(Records for the task)

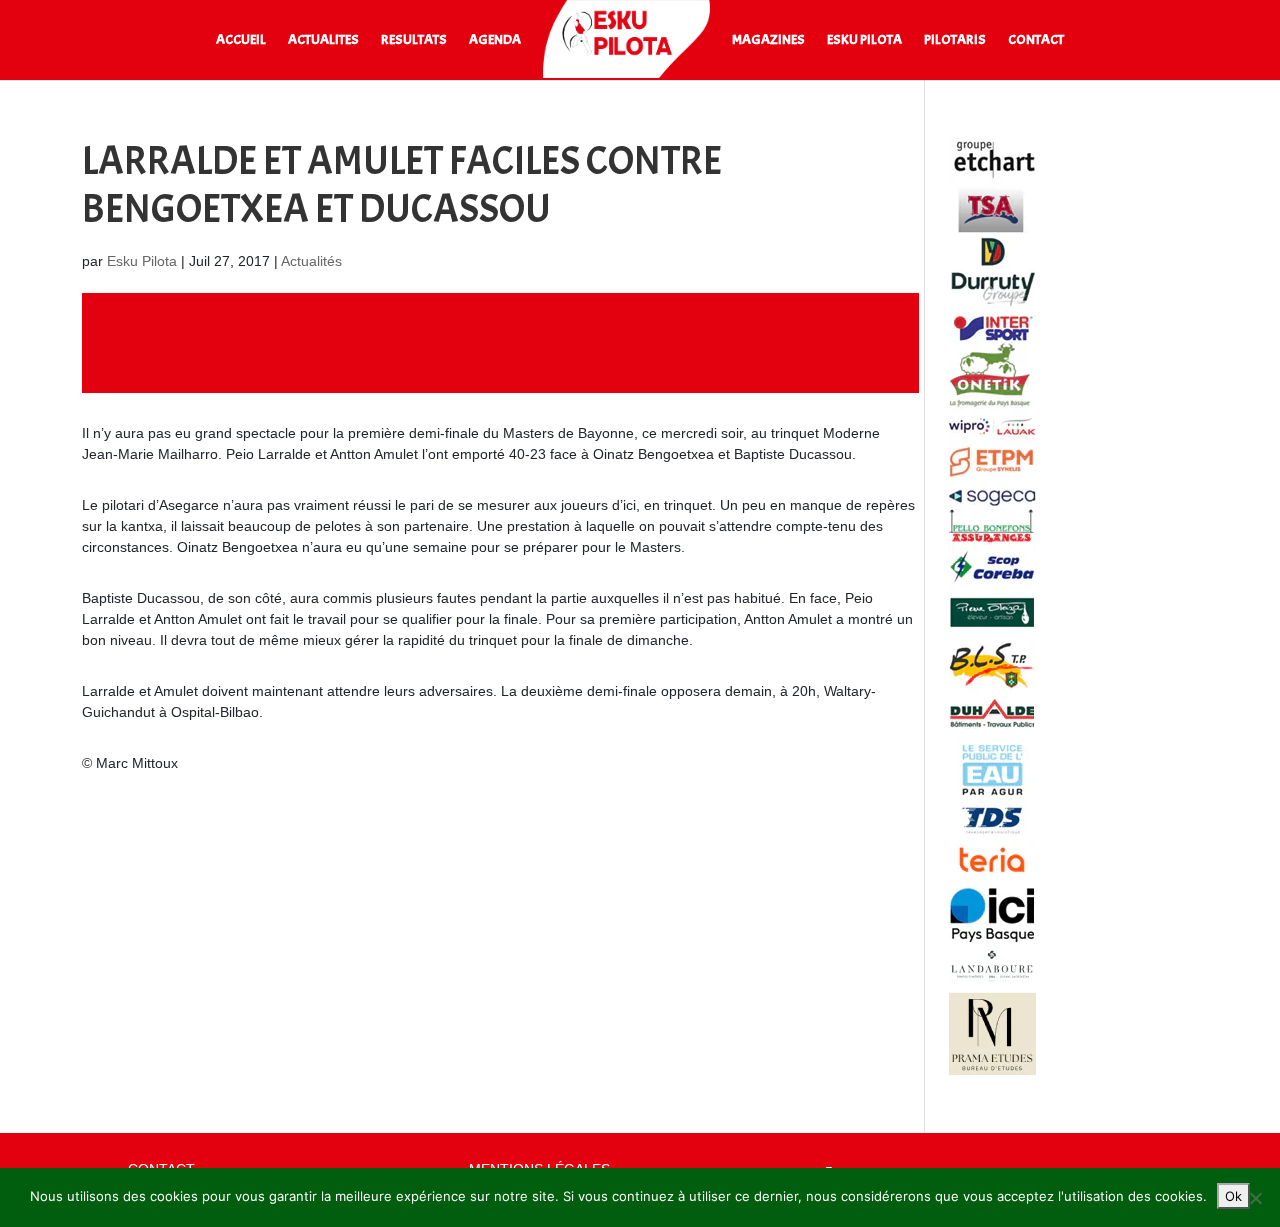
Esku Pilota (142, 261)
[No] (1255, 1198)
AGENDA (495, 40)
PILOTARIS (955, 40)
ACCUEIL (241, 40)
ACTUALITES (323, 40)
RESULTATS (414, 40)
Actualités (311, 261)
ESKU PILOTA (864, 40)
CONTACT (1036, 40)
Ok (1233, 1196)
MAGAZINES (768, 40)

(End Records for the task)

## Exercise aim
Leaving the pictures behind, return every line above exactly.

## Task result
Esku Pilota (142, 261)
[No] (1255, 1198)
AGENDA (495, 40)
PILOTARIS (955, 40)
ACCUEIL (241, 40)
ACTUALITES (323, 40)
RESULTATS (414, 40)
Actualités (311, 261)
ESKU PILOTA (864, 40)
CONTACT (1036, 40)
Ok (1233, 1196)
MAGAZINES (768, 40)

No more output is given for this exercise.